The Implications of Saddam’s Hanging
A Posts entry from Saturday, December 30, 2006
Saddam Hussein, the former Iraqi leader who for the last year has been held in captivity, was hanged on Saturday at 6 a.m. (10 p.m. Friday EST) at an undisclosed location in Baghdad.
There is no doubt that Saddam Hussein was responsible for the slaughter of 148 Kurds back in 1982, as well as inumerable crimes against humanity under his regime. Yet, the hanging itself will not provide a resolution for the crippled country. U.S. President George W. Bush warned that his hanging would not put an end to the violence occurring throughout the country.
He said: “It is an important milestone on Iraq’s course to becoming a democracy that can govern, sustain, and defend itself, and be an ally in the War on Terror.”
While the execution may be hailed as a triump for democracy, aside from the fact that the earlier judge had to be dismissed for allegedly sympathizing with Hussein, Iraq remains a war-torn, unstable country plagued by civil war between various opposing Islamic sects—the Shiites, Sunnis, as well as the Kurds—who all have long histories of violence and hatred towards each other.

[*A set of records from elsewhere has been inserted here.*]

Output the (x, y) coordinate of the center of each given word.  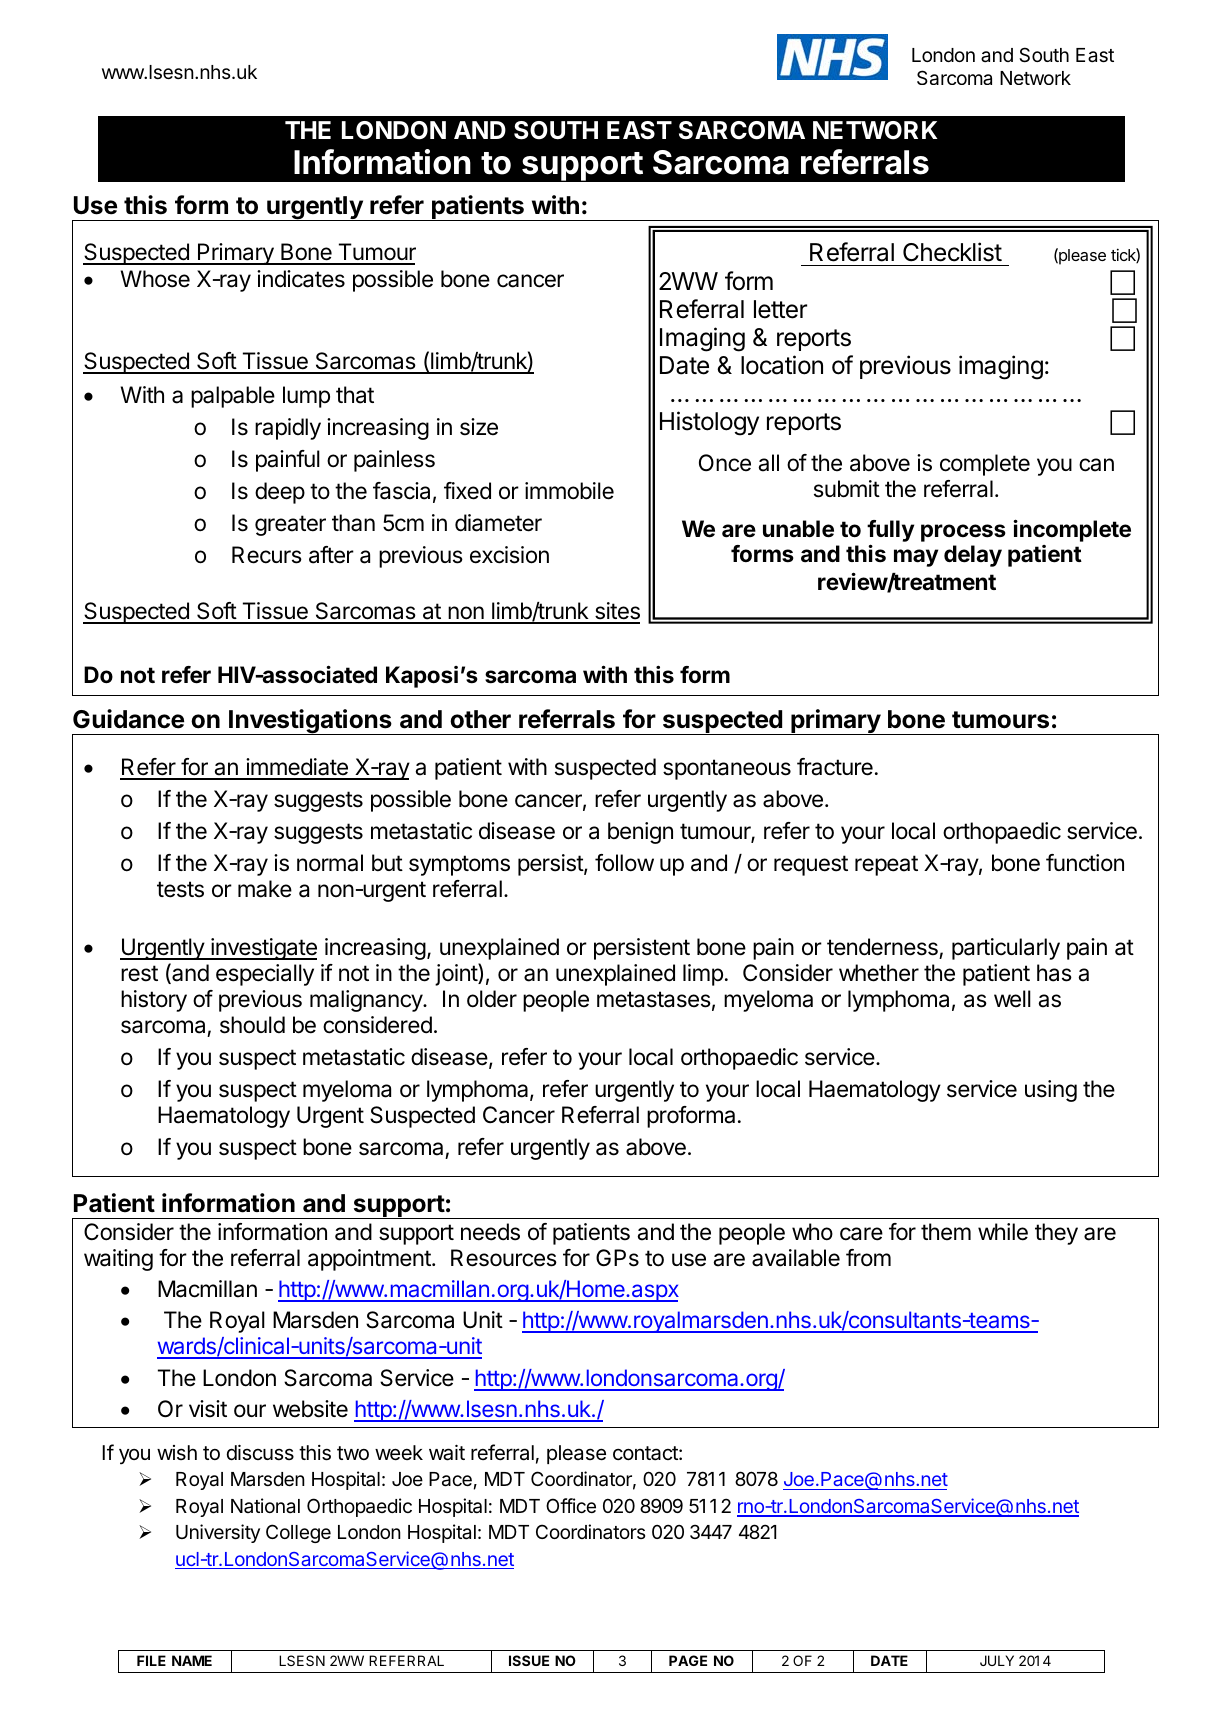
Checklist (952, 252)
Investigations (310, 722)
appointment (370, 1260)
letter (780, 309)
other (480, 719)
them (946, 1231)
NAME (192, 1660)
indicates (301, 279)
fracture (835, 767)
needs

It also seems important to keep in mind that, while I am not denying the fact that Saddam Hussein committed horrible atrocities against his own people, he remained our ally up until the end of the Cold War, when his regime’s power threatened the fragile stability of the Middle East, with particular regards to Saudi Arabia. At that time, he used the chemical weapons the United States sold to him to fight Iran to gas his own people. Thus, it seems ironic to condemn such a man, while lauding U.S. efforts as noble.
And, perhaps the greatest tragedy—or irony—of the Iraq war, is its impact on civilians. While Saddam Hussein stands accused, and rightfully convicted, of the deaths of nearly 150 Kurds (and clearly thousands more were brutally killed, raped, and tortured under his rule), it’s estimated that at a minimum, 52,000 Iraqi civilians have died, with the maximum being roughly 57,000.1 In that sense, one must ask the question: who should’ve been on trial, Saddam Hussein or George W. Bush? (a little dramatic and leftist sounding, I know, but those numbers are just staggering and the media never reports on them!)